Thursday, June 01, 2006

Love on Warm Nights, or Cold

So, I grew up in Michigan, near the shores of the Great Lakes, where fierce winter winds whip down across the Great Canadian Steppe, pushing the falling snow sideways until it hits an obstacle -- a fence, a line of trees, a car, a house. More than once in my childhood, we woke up to find a snow drift so high it blocked our door to get outside, so my Dad and I had to hack our way through the snow until we could tunnel our way free, then knock enough of the white mountain down so we might rejoin the world, as it were, i.e., go to school/work.

No wonder my fantasies have always and only been about the tropics.

But, given my place of origin, my first experiences of love were about the warmth two people can generate together against the cold that surrounds them, just outside their car or apartment window. It's cozy and very nice.

On the other hand, I have traveled all around the world, including to tropical and semi-tropical venues on many continents. Making love in the tropics is an entirely different feeling than it is way up north. Fans and ice and air conditioning cool down the sweat that forms all over your body when you join forces with nature to drive your local temperature higher than would otherwise be tolerable.

Outside love-making, not an option in a snowstorm, is exciting in the warm regions, except for mosquitos, sand flies and the like. Still, the comfortably warm waters of the nearby sea, and a cool night breeze, welcome lovers on empty beaches wherever the equator is near enough to give them the opportunity to mate under the moon (or the sun).

Tonight, I am thinking about the many warm regions and all of the love I have known there. One of life's pleasures, for a man, is seeing women where clothes become thinner, smaller, sexier, and much more revealing. There is no denying that hot places create conditions where hot women become hot sights for horny men.

After all, it's much harder to get turned on by someone wrapped in 10 layers of fur and bent against a fiendishly cutting wind -- or maybe I underestimate the visual imagination of Eskimoes. If so, sorry.

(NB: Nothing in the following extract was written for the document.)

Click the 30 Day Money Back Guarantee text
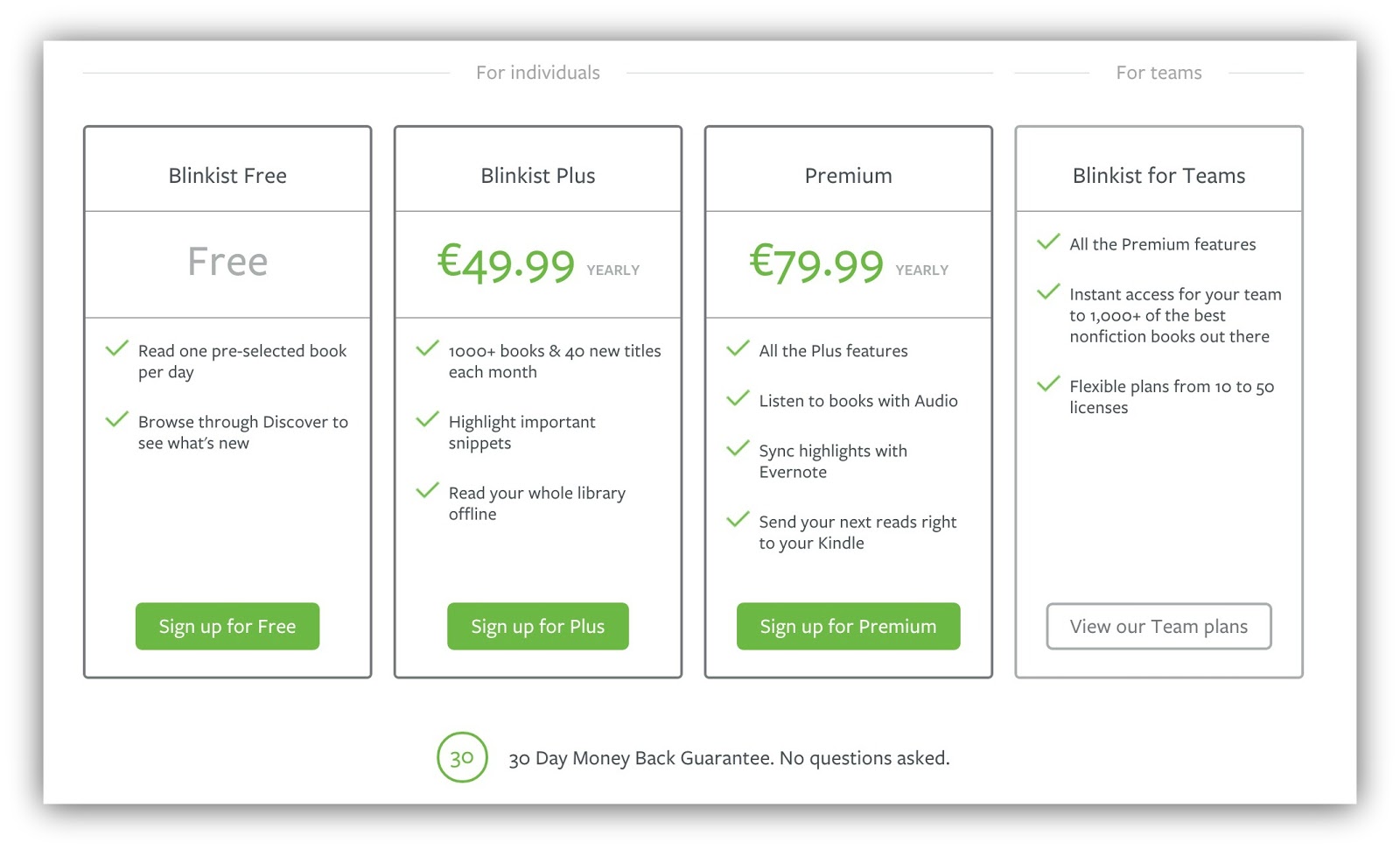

I'm not sure where I am going with this. Oh yes. I love helping women shop for clothes, and always have. But not winter clothes. Summer clothes. In this way, like many men, I am excited at seeing what we really want to see from the women around us.

That's it. Watching and appreciating and imagining.

Except, when you remember that, in reality, it is not you now, but other men, who are having these visual gifts presented to them. Then, an inconsolable sadness sets in. They see what you cannot see. They can do what you cannot do -- make the approach, utter the compliment, begin the seduction.

Maybe you have to have grown up in Michigan or a similar place to fully appreciate what I am saying. There is a pain that only those far away, in the cold, or far away in any climate from the one we truly love, feel. Other men may watch her, the way she moves, the way her clothes sway, the way her hair swings, the way the air around her parts to let an Angel pass. These men have what you do not have: the opportunity to tell her just how beautiful she is -- what every woman (and every man) who has ever lived needs to hear. She, of course, will respond, as she must, given the natural order of things.

I know all that.

But I also believe that no one can utter the words of magic that I would say if I were there, as her witness, making warm nights much hotter than they otherwise ever could be with her new loves.Yet, lost as I am, only to imagine the view of others, leaves me as a blind man, groping in the dark for a touch that never will come, at least not from there.

All is silent again tonight, as it is every night, from the southern coast. Here, however, it is a warm San Francisco night. The streets are crowded with men and women, not needing our usual jackets or coats at all. So here, for once, the visual landscape is rich with beauty.

I think I will go out for my nightly walk.